- Theatrical release poster
- Directed by: Frank Pérez-Garland
- Written by: Alberto Rojas Apel Vanessa Saba
- Produced by: Victoria Aizenstat Giovanni Ciccia Claudia Farfan Georget Gallet Mauro Guevara Mercedes Roca Vanessa Saba Gustavo Sánchez Katherine Villar
- Starring: Stefano Salvini
- Production companies: Elefante Miope La Soga Producciones Aleph Cine INCAA Ibermedia
- Release date: March 7, 2019;
- Running time: 97 minutes
- Countries: Peru Argentina
- Language: Spanish
- Budget: $450,000

= Rapto =

Rapto (lit. 'Rapture') is a 2019 mystery thriller film directed by Frank Pérez-Garland and written by Alberto Rojas Apel and Vanessa Saba. It stars Stefano Salvini. It premiered on March 7, 2019, in Peruvian theaters.

== Synopsis ==
Sebastian Freyre, an outstanding law student in his last year and belonging to a wealthy Lima family, desperately seeks to find the whereabouts of his kidnapped grandfather.
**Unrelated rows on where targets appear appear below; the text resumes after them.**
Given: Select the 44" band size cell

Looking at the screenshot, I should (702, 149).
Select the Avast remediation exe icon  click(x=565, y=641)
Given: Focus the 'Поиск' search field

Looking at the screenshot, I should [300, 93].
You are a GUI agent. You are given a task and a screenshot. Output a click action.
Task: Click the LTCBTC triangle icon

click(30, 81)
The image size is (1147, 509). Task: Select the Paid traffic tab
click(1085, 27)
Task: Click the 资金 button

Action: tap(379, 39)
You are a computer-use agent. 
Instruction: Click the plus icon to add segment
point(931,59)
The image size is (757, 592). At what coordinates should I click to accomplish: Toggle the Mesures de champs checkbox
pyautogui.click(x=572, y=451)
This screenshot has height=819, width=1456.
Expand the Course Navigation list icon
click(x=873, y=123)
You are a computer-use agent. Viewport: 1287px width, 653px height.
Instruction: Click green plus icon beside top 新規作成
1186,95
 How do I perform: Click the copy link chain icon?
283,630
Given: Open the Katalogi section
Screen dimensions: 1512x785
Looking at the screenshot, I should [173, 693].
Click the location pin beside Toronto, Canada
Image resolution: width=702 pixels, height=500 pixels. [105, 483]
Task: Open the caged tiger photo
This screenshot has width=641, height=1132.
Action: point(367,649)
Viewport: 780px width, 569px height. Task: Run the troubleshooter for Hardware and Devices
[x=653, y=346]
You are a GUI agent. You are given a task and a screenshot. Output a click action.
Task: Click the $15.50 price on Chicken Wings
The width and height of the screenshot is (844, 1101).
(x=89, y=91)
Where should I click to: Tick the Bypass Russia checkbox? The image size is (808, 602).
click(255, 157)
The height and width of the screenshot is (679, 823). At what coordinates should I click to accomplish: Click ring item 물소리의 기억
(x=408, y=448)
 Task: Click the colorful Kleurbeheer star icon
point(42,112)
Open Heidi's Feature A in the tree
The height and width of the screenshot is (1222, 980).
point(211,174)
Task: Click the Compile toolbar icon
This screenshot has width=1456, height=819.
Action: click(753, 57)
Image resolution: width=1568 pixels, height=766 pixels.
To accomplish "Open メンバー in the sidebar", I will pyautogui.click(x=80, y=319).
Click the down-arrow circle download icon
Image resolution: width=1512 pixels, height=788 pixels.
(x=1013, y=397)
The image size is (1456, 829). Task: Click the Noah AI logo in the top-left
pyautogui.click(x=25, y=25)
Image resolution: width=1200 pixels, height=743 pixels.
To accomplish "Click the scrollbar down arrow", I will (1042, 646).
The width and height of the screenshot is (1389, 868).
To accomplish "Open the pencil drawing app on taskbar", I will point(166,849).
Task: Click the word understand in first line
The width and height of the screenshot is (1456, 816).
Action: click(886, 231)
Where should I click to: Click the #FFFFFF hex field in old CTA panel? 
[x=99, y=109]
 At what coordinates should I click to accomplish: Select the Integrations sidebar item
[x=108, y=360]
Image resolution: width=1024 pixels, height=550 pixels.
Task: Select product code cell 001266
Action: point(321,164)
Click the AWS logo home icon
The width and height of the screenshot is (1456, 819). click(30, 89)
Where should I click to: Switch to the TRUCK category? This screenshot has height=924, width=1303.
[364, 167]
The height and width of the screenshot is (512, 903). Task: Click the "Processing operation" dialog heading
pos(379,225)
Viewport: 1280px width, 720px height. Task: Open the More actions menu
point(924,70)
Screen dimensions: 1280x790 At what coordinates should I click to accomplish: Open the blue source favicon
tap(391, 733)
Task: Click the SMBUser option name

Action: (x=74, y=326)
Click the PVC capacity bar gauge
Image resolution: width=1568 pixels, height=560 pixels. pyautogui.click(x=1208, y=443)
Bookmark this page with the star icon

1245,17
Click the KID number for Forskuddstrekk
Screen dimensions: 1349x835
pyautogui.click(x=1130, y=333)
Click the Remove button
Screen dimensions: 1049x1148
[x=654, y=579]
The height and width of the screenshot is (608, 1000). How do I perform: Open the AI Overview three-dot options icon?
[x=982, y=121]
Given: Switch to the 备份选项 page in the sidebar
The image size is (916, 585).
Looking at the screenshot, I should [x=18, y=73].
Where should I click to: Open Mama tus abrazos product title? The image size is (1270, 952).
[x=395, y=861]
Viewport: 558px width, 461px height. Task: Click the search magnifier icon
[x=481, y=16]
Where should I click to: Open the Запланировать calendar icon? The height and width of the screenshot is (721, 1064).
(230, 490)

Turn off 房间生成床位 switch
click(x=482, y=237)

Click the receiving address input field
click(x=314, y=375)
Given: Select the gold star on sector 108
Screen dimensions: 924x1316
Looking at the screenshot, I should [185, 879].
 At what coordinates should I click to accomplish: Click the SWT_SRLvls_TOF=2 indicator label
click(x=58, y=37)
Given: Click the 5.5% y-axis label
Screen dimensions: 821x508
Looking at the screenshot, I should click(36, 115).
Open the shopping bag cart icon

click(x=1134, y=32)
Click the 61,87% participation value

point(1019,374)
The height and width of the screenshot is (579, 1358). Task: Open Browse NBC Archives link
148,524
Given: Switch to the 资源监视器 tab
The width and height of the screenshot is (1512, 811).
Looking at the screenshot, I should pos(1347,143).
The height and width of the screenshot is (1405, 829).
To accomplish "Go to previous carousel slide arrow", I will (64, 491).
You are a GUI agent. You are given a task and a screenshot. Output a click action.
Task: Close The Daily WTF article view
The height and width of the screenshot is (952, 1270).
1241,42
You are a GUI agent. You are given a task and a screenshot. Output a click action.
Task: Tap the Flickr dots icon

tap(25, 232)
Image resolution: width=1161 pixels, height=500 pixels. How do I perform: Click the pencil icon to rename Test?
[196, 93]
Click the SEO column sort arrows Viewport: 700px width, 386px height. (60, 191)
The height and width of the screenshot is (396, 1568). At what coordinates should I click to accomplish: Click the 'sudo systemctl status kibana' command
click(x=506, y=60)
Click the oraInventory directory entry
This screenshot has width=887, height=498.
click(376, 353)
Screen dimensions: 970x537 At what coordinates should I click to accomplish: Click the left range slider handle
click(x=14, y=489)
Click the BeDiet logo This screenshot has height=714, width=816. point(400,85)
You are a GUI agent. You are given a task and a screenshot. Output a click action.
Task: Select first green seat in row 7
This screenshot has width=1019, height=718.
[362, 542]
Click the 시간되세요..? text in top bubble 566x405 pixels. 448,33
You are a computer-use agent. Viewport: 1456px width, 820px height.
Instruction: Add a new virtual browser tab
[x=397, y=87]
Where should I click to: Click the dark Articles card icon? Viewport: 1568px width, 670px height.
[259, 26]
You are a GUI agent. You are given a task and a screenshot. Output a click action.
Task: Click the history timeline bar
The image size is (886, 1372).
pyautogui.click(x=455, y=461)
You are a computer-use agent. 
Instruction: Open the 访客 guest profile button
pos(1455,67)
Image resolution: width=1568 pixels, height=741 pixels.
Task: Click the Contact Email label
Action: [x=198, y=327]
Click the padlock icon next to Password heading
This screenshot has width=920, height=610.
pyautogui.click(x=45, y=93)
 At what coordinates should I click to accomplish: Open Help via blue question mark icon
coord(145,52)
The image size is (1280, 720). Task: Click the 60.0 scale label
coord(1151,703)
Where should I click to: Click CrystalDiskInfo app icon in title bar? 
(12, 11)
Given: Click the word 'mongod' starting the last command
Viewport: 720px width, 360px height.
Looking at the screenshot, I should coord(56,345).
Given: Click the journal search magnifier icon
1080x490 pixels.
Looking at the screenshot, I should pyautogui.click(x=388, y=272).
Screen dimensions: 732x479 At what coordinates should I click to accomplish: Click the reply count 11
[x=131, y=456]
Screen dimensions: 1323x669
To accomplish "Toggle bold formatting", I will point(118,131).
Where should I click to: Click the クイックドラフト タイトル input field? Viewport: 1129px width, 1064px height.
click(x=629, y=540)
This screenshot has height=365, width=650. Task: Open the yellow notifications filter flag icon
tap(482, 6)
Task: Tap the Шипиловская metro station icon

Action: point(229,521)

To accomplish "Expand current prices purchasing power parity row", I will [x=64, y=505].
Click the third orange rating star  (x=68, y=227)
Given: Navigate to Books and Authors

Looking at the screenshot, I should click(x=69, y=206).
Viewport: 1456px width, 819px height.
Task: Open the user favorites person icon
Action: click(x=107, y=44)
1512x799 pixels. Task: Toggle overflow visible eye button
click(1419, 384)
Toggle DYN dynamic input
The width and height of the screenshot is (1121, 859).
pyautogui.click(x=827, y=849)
Along with Espinoza, his friend, and teacher, they begin a fight against time to find their grandfather before the four days that the kidnappers have given as the deadline. Along the way, secrets and revelations will come out that his family would never have wanted him to know.

== Cast ==
The actors participating in this film are:

- Stefano Salvini as Sebastián Freyre
- Osmar Núñez as Espinoza
- Alejandro Holguín as Martín
- Gustavo Bueno as Grandfather
- Sandro Calderón as Dad Martin
- Iván Chávez as Torres
- Giovanni Ciccia as Cárdenas
- Martha Figueroa as Grandmother
- Julia Thays as Mom Martin
- Maria Fernanda Valera as Eve
- Alicia Mercado as Teacher Girlfriend

== Production ==
In November 2015, it was announced that Frank Perez-Garland would work with his wife Vanessa Saba in a new production titled El secuestro (The kidnapping) which they later changed to Rapto (Rapture). The film was financially supported after being one of the winning productions in the Ibermedia 2015 contest.

== Reception ==
Rapto drew fewer than 20,000 viewers in its first week in theaters.